Choosing the right surgeon for revision bariatric surgery is one of the most important decisions a patient can make. Conversion from lap band to gastric sleeve is technically demanding, and outcomes are strongly influenced by the surgeon's experience with both primary and revision procedures.

When searching for a qualified bariatric surgeon in the UK, patients should look for the following:

  • Fellowship of the Royal College of Surgeons (FRCS) with a subspecialty in upper gastrointestinal or bariatric surgery, and listing on the GMC Specialist Register in general or upper gastrointestinal surgery

  • Membership of the British Obesity and Metabolic Surgery Society (BOMSS), the UK's leading professional body for bariatric surgeons

  • Participation in the National Bariatric Surgery Registry (NBSR), which allows centres and surgeons to benchmark their outcomes against UK standards

  • Accreditation through a recognised bariatric centre — the NHS Specialist Commissioning framework and independent sector providers accredited by BOMSS or the European Accreditation Council for Bariatric Surgery (EAC-BS) offer additional assurance, though EAC-BS accreditation is not mandatory in the UK

  • CQC registration for any private hospital or clinic — this is a legal requirement; registration and inspection reports can be verified on the CQC website

  • Transparent outcome data, including complication rates and revision surgery volumes

Patients are encouraged to ask prospective surgeons directly about their experience with revision cases, the number of lap band conversions they perform annually, and their complication and reoperation rates. A reputable surgeon will welcome these questions and provide honest, evidence-based answers.

GP referral is the standard route for NHS assessment. For private treatment, patients can self-refer to a bariatric centre, though it is advisable to inform the GP so that medical records and relevant history can be shared.

Red-flag symptoms requiring urgent attention include severe or worsening abdominal pain, persistent vomiting, fever, rapid heart rate (tachycardia), or signs of wound infection. These may indicate a serious complication such as a staple line leak. If any of these symptoms occur, patients should contact their surgical team immediately. If the team is not available, call NHS 111, attend an Urgent Treatment Centre, or go to the nearest Accident and Emergency (A&E) department without delay. Early intervention in the event of complications is critical to patient safety.

Frequently Asked Questions

Can I get lap band to gastric sleeve conversion on the NHS?

NHS funding for revision bariatric surgery is available but strictly limited.
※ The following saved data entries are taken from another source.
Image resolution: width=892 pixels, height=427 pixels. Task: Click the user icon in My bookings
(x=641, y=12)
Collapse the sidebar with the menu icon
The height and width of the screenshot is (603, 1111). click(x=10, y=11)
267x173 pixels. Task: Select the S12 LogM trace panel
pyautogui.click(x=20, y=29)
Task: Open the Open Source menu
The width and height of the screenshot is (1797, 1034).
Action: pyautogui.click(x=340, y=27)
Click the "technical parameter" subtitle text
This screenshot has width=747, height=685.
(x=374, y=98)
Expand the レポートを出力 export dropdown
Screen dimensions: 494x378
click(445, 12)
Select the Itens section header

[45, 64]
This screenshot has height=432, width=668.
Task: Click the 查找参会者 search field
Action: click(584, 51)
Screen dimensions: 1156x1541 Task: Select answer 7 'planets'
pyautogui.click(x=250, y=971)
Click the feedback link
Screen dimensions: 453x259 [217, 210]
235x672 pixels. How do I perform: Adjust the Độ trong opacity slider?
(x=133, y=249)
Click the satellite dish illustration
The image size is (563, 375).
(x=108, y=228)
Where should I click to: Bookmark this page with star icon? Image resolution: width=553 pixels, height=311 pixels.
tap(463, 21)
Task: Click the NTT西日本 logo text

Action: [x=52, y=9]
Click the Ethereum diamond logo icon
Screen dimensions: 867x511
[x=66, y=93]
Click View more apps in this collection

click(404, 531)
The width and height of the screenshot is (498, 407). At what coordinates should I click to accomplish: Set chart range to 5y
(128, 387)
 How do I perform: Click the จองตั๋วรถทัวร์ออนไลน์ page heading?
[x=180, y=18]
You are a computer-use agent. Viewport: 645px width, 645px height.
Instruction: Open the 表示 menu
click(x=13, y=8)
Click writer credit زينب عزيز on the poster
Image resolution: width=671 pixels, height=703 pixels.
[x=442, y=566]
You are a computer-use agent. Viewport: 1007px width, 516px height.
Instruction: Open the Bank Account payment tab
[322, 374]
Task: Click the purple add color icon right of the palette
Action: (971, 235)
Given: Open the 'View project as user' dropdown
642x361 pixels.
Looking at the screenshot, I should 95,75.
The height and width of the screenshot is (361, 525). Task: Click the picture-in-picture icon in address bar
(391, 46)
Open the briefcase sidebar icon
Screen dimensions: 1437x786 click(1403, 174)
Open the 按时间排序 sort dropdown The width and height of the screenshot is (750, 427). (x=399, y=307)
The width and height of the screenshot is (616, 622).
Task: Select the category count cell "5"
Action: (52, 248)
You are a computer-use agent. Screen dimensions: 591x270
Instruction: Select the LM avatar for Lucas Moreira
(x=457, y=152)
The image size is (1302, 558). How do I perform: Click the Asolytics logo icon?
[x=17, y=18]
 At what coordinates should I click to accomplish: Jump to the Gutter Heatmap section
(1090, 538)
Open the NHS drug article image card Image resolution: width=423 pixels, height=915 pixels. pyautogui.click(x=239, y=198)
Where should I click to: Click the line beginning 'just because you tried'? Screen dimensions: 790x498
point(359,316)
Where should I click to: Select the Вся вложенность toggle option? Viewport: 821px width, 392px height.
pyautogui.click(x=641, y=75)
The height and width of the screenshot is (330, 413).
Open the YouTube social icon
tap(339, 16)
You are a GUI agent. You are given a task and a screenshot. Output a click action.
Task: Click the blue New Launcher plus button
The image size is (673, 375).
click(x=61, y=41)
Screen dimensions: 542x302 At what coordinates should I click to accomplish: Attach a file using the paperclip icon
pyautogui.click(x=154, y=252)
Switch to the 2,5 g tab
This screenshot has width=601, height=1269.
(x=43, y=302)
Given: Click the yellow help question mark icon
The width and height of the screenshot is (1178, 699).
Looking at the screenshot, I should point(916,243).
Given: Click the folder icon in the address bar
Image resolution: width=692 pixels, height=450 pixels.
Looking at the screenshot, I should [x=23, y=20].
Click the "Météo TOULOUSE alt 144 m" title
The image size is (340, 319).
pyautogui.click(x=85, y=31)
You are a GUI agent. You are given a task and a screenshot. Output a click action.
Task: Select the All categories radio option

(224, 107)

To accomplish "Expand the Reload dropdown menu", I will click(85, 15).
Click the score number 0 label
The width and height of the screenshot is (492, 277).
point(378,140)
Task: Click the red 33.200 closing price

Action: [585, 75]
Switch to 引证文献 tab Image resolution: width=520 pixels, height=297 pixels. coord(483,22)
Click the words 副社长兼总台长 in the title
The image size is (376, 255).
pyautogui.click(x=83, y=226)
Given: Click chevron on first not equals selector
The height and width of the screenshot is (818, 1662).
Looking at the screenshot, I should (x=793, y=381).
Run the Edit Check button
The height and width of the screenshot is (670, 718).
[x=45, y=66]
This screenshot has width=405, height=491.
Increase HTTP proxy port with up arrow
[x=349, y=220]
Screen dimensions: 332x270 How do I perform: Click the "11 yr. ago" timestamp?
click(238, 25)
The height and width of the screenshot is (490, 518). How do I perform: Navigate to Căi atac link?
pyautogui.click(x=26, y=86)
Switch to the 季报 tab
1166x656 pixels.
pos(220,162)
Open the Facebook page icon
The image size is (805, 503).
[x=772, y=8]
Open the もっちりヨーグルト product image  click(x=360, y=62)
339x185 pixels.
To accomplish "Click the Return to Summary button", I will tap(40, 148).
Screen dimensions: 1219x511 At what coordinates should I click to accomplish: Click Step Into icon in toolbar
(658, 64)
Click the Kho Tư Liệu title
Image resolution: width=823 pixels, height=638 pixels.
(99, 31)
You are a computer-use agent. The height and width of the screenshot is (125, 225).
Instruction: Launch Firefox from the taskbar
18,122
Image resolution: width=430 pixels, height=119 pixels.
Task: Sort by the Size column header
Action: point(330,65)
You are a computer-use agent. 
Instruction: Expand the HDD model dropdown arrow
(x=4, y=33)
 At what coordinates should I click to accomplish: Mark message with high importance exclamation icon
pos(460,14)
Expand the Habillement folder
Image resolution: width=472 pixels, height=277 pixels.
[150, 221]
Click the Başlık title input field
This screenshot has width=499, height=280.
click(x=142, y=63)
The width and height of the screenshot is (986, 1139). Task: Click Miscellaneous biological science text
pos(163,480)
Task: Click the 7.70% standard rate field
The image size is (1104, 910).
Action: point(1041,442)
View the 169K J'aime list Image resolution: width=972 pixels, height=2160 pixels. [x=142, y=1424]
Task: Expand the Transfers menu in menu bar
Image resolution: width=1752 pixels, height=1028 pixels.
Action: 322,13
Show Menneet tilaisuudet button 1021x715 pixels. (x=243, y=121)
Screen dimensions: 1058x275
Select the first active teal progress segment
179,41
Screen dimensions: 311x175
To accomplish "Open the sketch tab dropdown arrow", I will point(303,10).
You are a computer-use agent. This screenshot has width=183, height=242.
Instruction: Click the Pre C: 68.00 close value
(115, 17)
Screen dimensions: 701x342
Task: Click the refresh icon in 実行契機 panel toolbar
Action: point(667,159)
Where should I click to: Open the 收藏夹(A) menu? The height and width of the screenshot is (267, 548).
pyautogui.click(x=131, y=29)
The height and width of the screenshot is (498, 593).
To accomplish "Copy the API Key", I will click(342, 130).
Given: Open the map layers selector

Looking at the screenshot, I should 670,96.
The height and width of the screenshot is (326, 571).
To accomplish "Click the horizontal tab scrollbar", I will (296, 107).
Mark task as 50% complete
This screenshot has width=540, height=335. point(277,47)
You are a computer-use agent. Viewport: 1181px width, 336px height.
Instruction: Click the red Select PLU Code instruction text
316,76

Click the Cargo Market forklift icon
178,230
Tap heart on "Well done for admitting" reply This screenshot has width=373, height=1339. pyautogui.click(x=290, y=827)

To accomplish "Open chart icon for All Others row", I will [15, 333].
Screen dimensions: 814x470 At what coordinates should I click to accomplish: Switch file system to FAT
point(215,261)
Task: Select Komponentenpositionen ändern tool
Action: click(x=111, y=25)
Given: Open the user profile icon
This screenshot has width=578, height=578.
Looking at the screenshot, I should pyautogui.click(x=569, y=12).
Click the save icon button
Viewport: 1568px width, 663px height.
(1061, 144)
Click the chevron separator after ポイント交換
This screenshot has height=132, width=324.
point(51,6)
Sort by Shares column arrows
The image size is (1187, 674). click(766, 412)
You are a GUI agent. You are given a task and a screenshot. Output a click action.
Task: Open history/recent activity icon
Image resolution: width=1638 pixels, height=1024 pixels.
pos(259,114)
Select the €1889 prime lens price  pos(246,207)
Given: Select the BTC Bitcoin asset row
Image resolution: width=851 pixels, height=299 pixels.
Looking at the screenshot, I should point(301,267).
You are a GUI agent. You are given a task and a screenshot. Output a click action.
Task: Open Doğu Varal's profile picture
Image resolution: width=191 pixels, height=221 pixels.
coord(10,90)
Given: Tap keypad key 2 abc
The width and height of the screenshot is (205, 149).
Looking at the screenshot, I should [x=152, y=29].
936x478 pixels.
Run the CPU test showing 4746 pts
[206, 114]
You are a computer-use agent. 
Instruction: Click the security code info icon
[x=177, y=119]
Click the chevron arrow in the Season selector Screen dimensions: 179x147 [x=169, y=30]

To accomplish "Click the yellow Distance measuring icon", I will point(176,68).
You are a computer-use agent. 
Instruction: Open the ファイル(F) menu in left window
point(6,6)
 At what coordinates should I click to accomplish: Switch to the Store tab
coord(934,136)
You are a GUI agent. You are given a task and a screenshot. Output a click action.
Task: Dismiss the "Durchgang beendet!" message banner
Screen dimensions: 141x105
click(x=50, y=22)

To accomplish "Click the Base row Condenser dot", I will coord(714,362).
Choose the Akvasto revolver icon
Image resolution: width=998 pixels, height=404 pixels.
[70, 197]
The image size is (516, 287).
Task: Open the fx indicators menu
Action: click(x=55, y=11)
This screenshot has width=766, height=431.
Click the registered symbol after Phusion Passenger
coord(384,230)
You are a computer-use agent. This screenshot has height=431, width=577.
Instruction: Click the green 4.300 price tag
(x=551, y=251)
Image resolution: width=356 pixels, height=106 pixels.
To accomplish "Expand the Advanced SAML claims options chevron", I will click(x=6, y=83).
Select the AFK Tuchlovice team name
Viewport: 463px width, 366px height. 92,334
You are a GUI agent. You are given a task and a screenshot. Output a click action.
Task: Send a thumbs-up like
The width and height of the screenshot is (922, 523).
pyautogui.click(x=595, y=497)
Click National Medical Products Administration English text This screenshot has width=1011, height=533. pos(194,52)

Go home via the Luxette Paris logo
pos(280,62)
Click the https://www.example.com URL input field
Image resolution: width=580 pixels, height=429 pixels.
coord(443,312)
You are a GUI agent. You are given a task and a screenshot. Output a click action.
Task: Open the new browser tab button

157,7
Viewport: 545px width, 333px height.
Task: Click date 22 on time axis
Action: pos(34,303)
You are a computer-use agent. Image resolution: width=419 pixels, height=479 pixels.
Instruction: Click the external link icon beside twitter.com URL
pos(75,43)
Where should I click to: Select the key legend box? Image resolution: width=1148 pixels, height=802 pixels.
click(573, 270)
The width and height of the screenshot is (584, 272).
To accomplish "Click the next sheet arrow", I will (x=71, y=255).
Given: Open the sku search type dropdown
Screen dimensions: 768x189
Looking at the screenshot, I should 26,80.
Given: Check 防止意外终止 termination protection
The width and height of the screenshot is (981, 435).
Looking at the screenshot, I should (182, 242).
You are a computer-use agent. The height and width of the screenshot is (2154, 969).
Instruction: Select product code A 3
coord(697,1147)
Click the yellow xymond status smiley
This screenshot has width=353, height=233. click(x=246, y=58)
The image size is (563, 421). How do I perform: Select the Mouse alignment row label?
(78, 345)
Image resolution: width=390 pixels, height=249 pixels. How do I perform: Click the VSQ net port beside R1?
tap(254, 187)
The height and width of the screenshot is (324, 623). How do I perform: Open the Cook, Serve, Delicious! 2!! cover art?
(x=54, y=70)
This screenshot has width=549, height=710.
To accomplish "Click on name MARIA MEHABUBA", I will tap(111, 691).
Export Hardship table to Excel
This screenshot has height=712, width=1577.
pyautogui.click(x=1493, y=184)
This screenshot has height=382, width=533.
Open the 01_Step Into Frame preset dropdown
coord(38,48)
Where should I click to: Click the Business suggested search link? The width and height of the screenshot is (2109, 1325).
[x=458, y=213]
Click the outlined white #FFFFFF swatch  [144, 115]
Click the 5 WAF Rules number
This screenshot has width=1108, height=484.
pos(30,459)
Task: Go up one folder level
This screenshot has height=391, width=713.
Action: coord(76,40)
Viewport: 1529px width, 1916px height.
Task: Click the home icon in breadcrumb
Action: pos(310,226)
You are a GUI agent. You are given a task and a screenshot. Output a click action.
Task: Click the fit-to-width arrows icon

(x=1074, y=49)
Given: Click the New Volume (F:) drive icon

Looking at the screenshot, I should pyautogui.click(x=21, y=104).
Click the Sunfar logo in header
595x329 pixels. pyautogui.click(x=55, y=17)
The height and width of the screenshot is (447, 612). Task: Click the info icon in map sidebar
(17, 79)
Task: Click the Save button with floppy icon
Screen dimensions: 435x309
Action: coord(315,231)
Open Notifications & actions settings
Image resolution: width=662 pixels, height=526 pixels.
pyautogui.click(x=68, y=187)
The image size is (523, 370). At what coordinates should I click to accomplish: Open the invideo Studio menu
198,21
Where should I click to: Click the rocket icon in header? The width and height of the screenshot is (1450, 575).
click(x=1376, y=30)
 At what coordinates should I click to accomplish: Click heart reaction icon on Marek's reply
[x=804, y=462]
Patients must meet eligibility criteria set by their Integrated Care Board, including documented band failure, appropriate BMI, and prior engagement with a Tier 3 specialist weight management service. Waiting times can be lengthy and not all NHS trusts offer revision procedures.

Is conversion from lap band to gastric sleeve more risky than primary surgery?

Yes, revision surgery carries a higher risk profile than primary bariatric procedures due to scar tissue, altered anatomy, and the technical complexity of removing the band. Risks include higher staple line leak rates, bleeding, stricture, and worsening of gastro-oesophageal reflux disease. A thorough MDT assessment is essential before proceeding.

How long does recovery take after lap band to gastric sleeve conversion?

Most patients are discharged within two to three days and require four to six weeks of initial recovery at home. Dietary progression follows a staged protocol from liquids to solid foods over approximately seven weeks, guided by a specialist dietitian. Lifelong nutritional supplementation and regular blood monitoring are required thereafter.